This article lays the groundwork for understanding hypothyroidism. Check out a related article, Natural Treatment Options for Hypothyroidism.
Symptoms of Hypothyroidism
Thyroid hormone production is not a simple thing. There are a few checks and balances that regulate thyroid hormone production: the hypothalamus in the brain, the pituitary gland, and the thyroid gland. This system is intricately regulated and a savvy physician should take all of these things into consideration with a hypothyroid patient.
Here is a quick refresher on thyroid physiology:
TRH- thyrotropin-releasing hormone
TSH- thyroid-stimulating hormone
T3- Tri-iodothyroxine, active thyroid hormone (5%)
T4- Thyroxine, inactive thyroid hormone (95%)
Thyroid test results, taken together with a person’s symptoms, are absolutely essential when diagnosing hypothyroidism. Testing your thyroid function usually involves measuring TSH and T4. However integrative and functional medicine doctors like to collect more information including T3 (free and total), thyroid antibodies, T4 (free and total), and reverse T3. We recommend a Complete Thyroid Panel such as this one: Dunwoody Labs Complete Thyroid Panel.
TSH is the body’s way of telling the thyroid gland that there’s a shortage of thyroid hormone (T3 and T4) and that it’s time to manufacture more. TSH is an important clue when determining hypothyroidism. The normal reference range for TSH on most lab tests is [0.4-4.5 mIU/L ]. However, integrative and functional clinicians often consider the optimum range to fall between [0.5-3.0 mIU/L].
High TSH means you have low levels of thyroid hormones (T3 and T4). However, it makes sense to measure T3 and T4 directly since these are the hormones we are interested in. T4 is the inactive abundant form (making up a whopping 95% of thyroid hormone). And T3 makes up only 5% of the total because it is the active, powerful form of the hormone. You don’t want too much of a good thing. Therefore the body makes a lot of T4 and then the liver can convert T4 into T3, the active thyroid hormone.
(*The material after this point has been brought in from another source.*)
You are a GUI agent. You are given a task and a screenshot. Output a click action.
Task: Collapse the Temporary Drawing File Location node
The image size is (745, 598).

Primary Hypothyroidism is characterized by High TSH
Secondary Hypothyroidism is characterized by normal TSH, Low T4, and Low T3
If T3 is low, a person will have a number of symptoms that are associated with low thyroid such as fatigue, weight gain, depression, feeling cold, constipation, gas, bloating, and fibromyalgia-like pain, brain fog, difficulty concentrating, and hormonal imbalances. Standard medicine measures TSH and T4 in routine testing. However, if you think you have hypothyroidism or have a history of hypothyroidism, make sure to ask your doctor to measure T3 (total and free) as well.
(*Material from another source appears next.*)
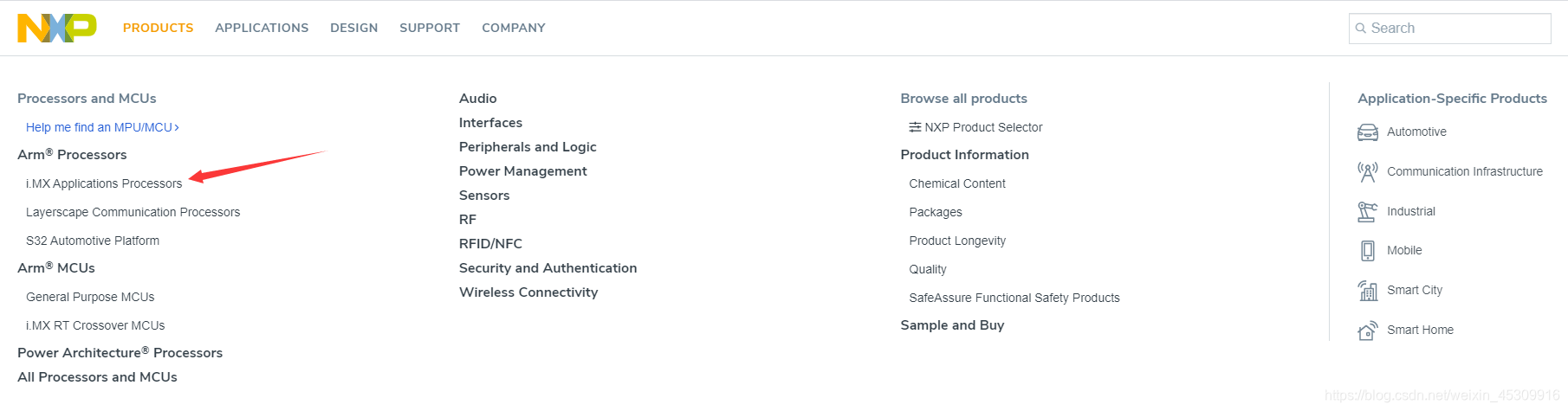Click the Communication Infrastructure antenna icon
The image size is (1568, 411).
click(x=1367, y=172)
This is only a cursory explanation of thyroid physiology, pathology, and testing. For more details please see these resources:
The thyroid is the master regulator of your metabolism and there are lab tests available to take an in-depth look at your body’s thyroid function. A few checks and balances exist within the human body to make sure the thyroid system is running well. TSH tells the body that thyroid hormones are too low and to make more. T3 is the most active form of thyroid and levels that are too low will lead to hypothyroid symptoms such as dry skin, chronic fatigue, constipation, memory problems, brain fog, and depression. Routine thyroid tests typically measure TSH and T4 only. Integrative and functional medicine doctors prefer to also measure T3 (free and total), T4 (free and total), thyroid antibodies, and reverse T3 for a more comprehensive analysis of a person’s thyroid function. A knowledgeable physician practicing integrative and functional medicine can help you determine if your thyroid function is optimal and if not, how to fix it.